I earned no awards for being Miss I’ll Try Anything Once. I did, however, earn a lot of cash doing a lot of honest hard work. And I guess that’s something to be proud of, but not very exciting.

So I’ll take my wallet and my little safe self and head to the mall.

Right after I stop at the ATM.


Hi! I’m Kim. I am visiting today from In Full Bloom for December’s Blog Exchange. I spend my time there detailing some of the moments of my life, including my two kids and a wonderful husband. I also have a pet peeve or two!

Please visit ECR today at my place and be sure to visit the other members of this month’s Blog Exchange. If you would like to participate in next month's Blog Exchange, let Kristen
know. We’d love to have you!


Kate said...

Oy vey! It's all about money this time of year, isn't it?

Hmmm, posing semi-nude for an art class? You are waaaay more daring than me. I hardly pose nude for my husband with the lights out.

ECR said...

For some reason, posing semi nude doesn't shock me half as much as stapling your own tongue ;)

Allison said...

I, too, have done many many many things for money. But I can absolutely say that none of them were as exciting as posing nude, even if only semi-nude. I wonder if I could make money for that's worth a shot.

Her Bad Mother said...

I admire anyone who has enough confidence in their own form to pose for an art class - bravo!

TB said...

I've done some pretty wild things for free and now that I think about it, perhaps I should have tried to get some cash out of it!

Heather said...

Yeah, I keep telling my husband when he calls to ask if we need anything on his way home from work: "A shoebox full of 50s".

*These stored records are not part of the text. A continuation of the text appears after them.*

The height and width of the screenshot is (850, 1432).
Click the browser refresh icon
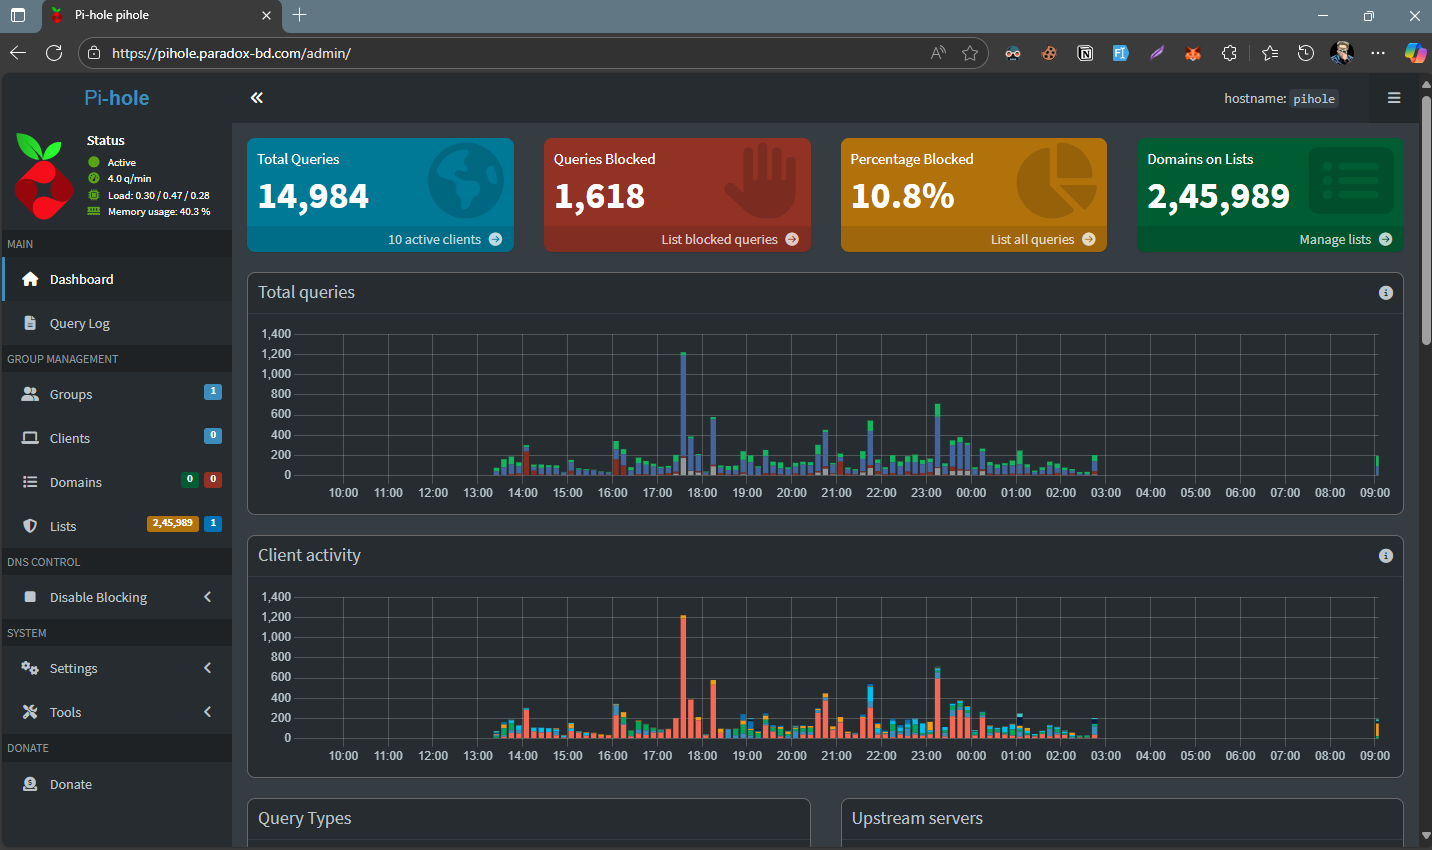point(54,53)
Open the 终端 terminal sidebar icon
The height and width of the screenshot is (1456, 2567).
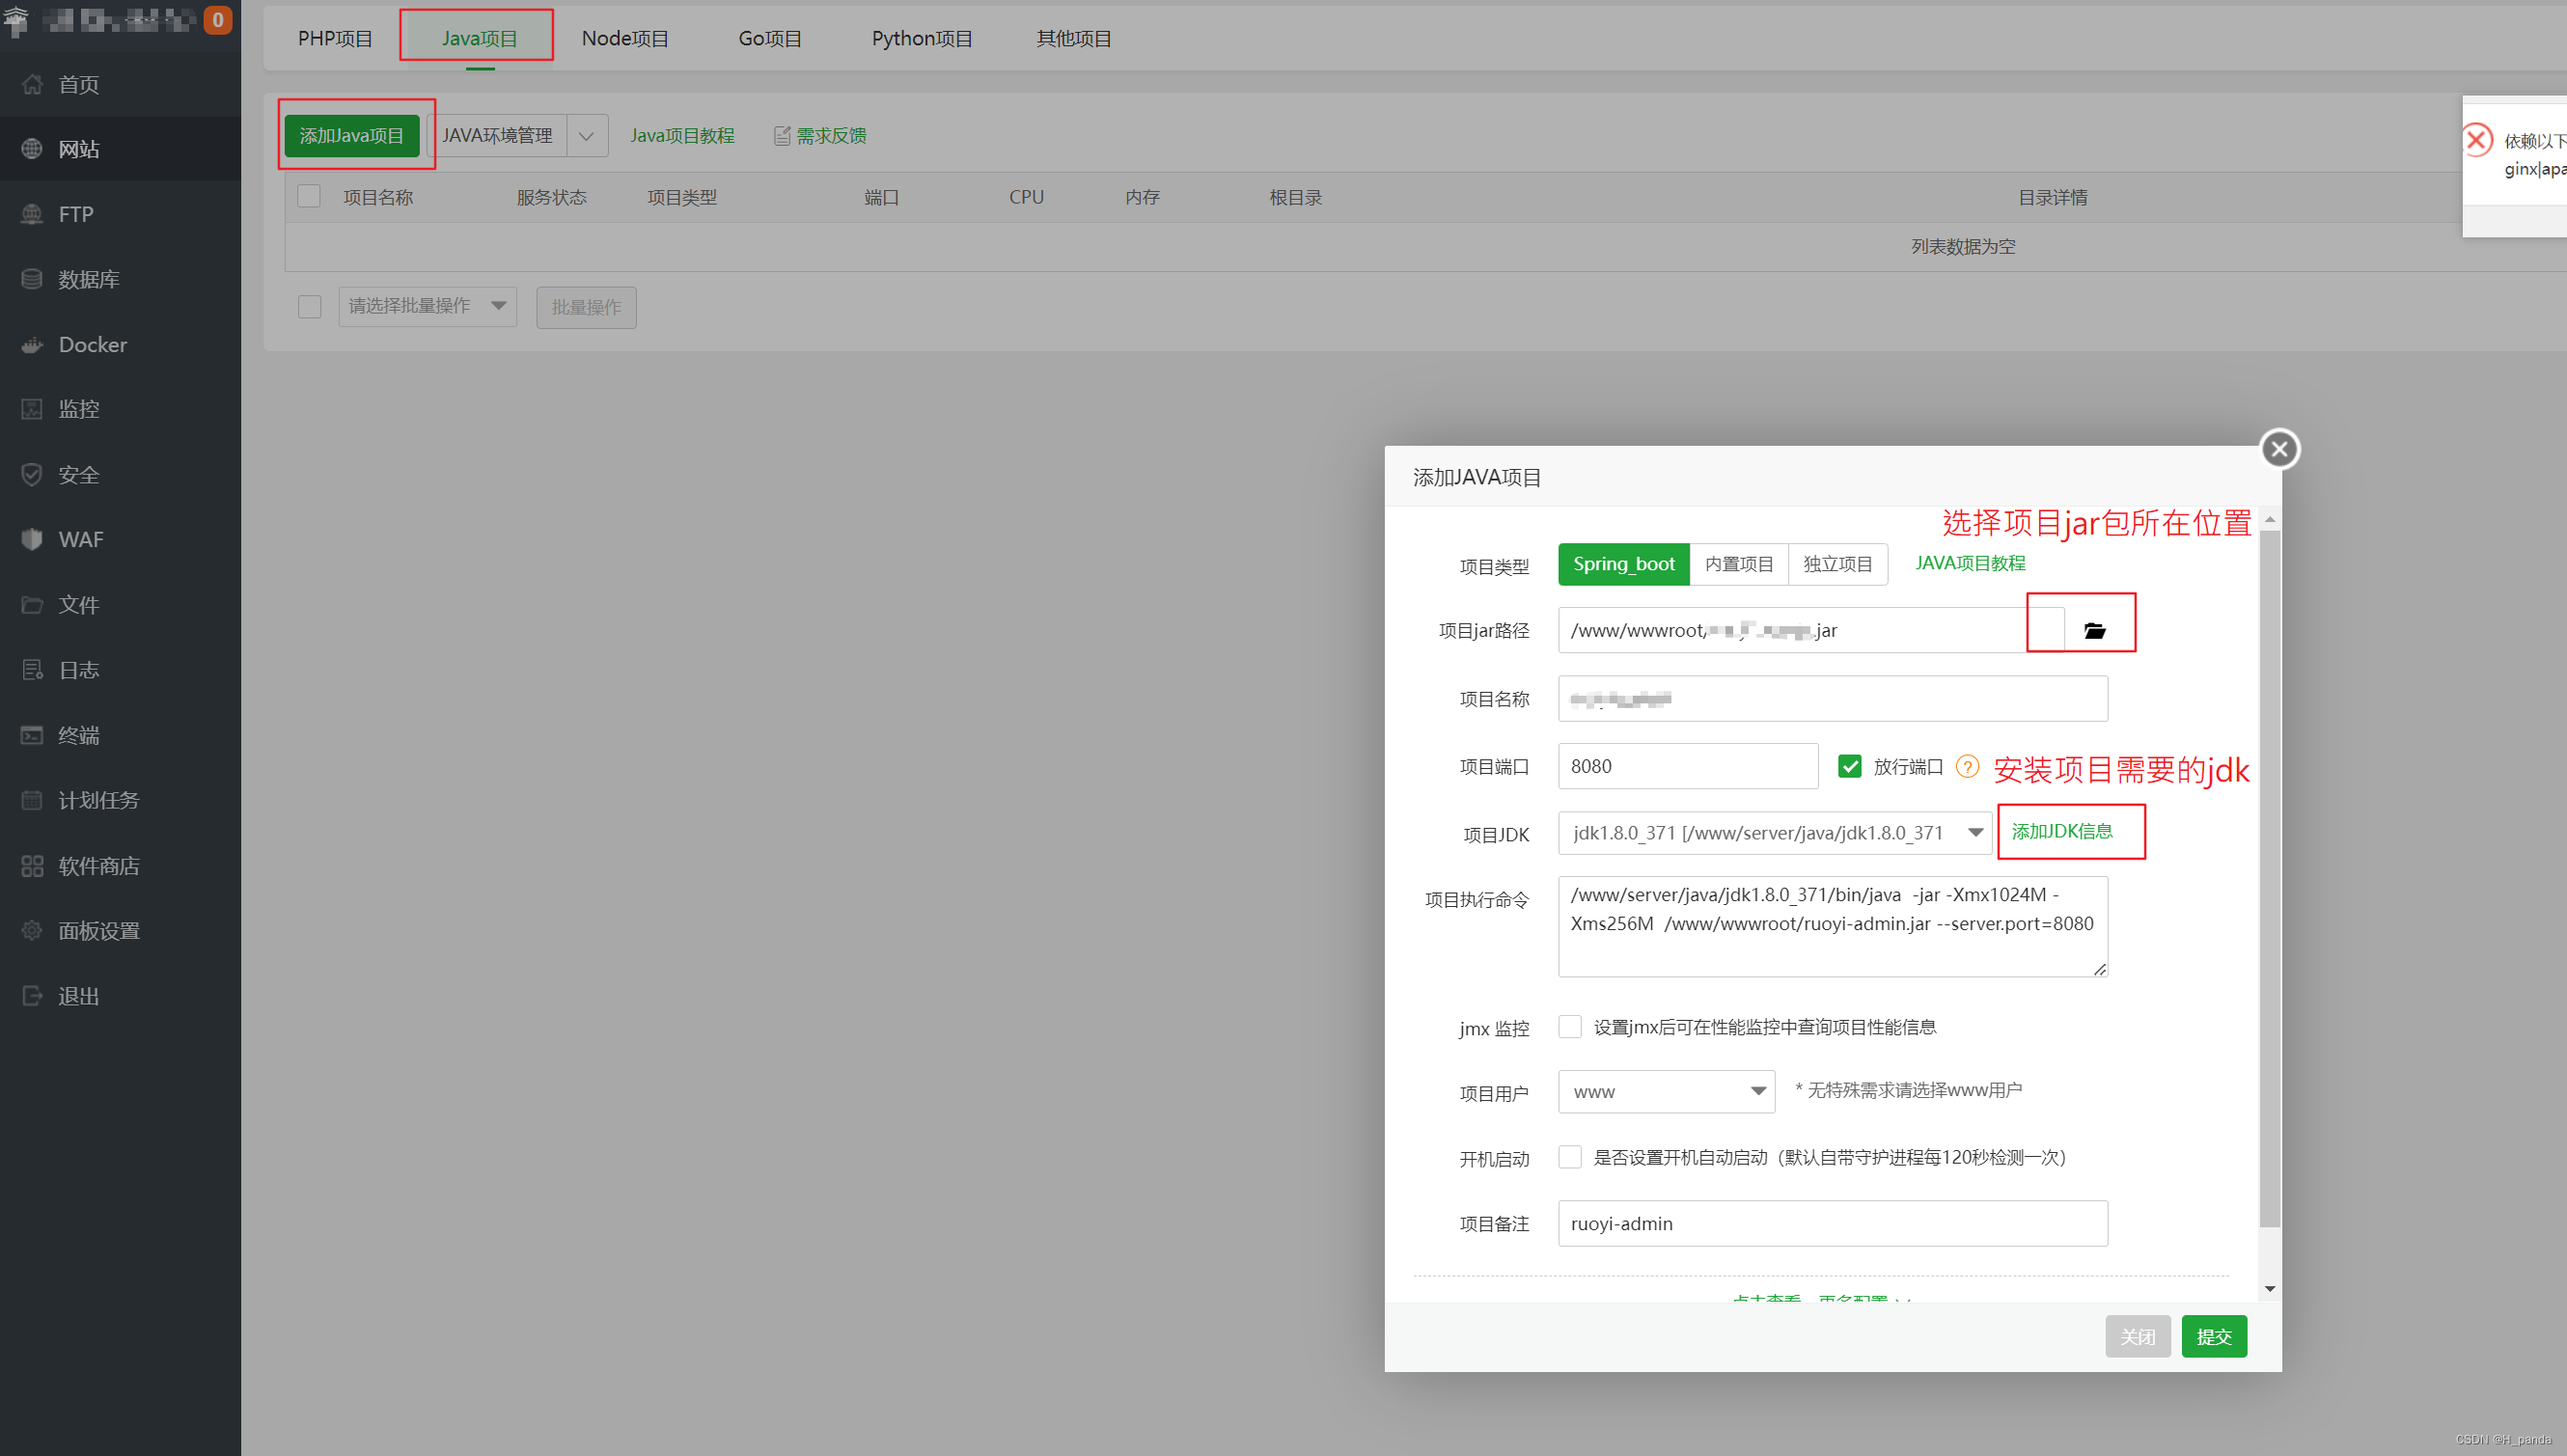click(x=32, y=735)
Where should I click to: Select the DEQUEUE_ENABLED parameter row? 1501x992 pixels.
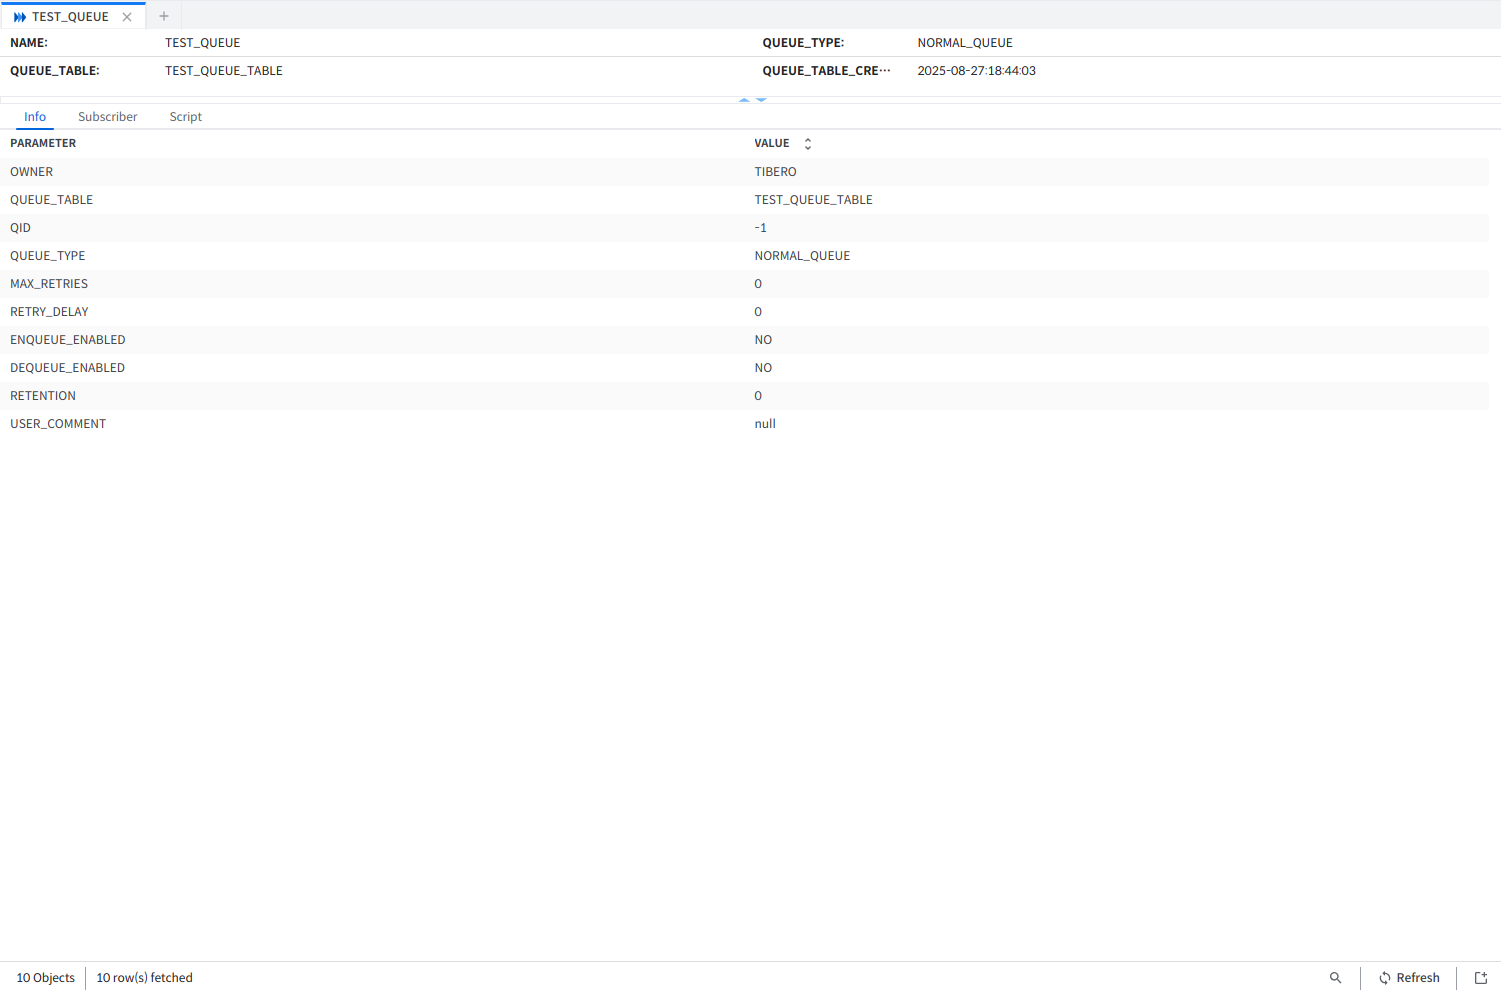68,368
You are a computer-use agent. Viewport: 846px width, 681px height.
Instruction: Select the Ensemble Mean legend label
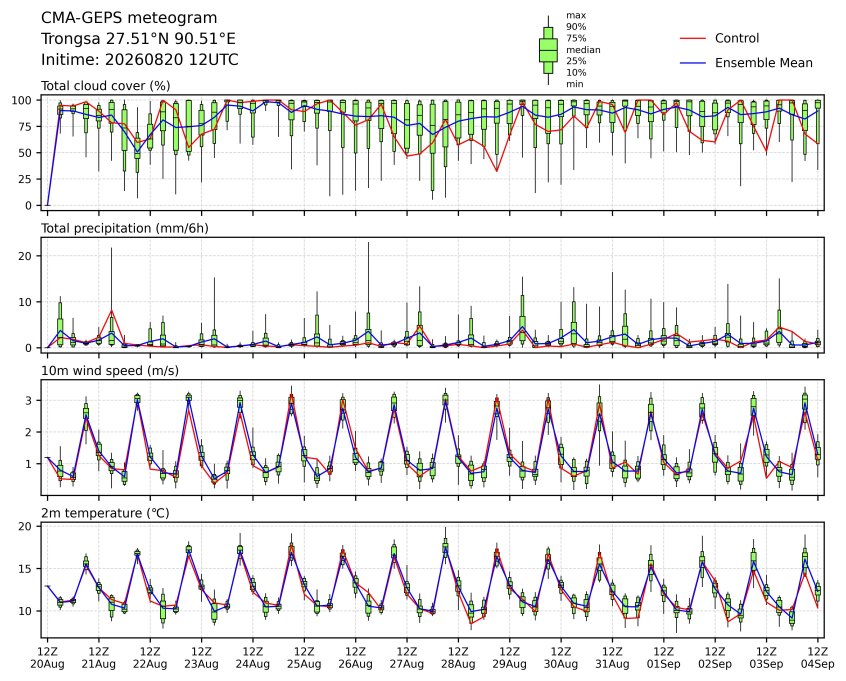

Alas, he hasn't found one yet.

Mayberry said...

I don't know -- that stapler thing seems pretty bold!

A. Elliot said...

I was very impressed with the stapler stunt and the fact that you only charged a dollar for it!

Kristen said...

You stapled your tongue? You need to be on fear factor!

Lauren said...

I stapled my fingers together once. Probably not half as bad as a tongue staple, but it certainly hurt.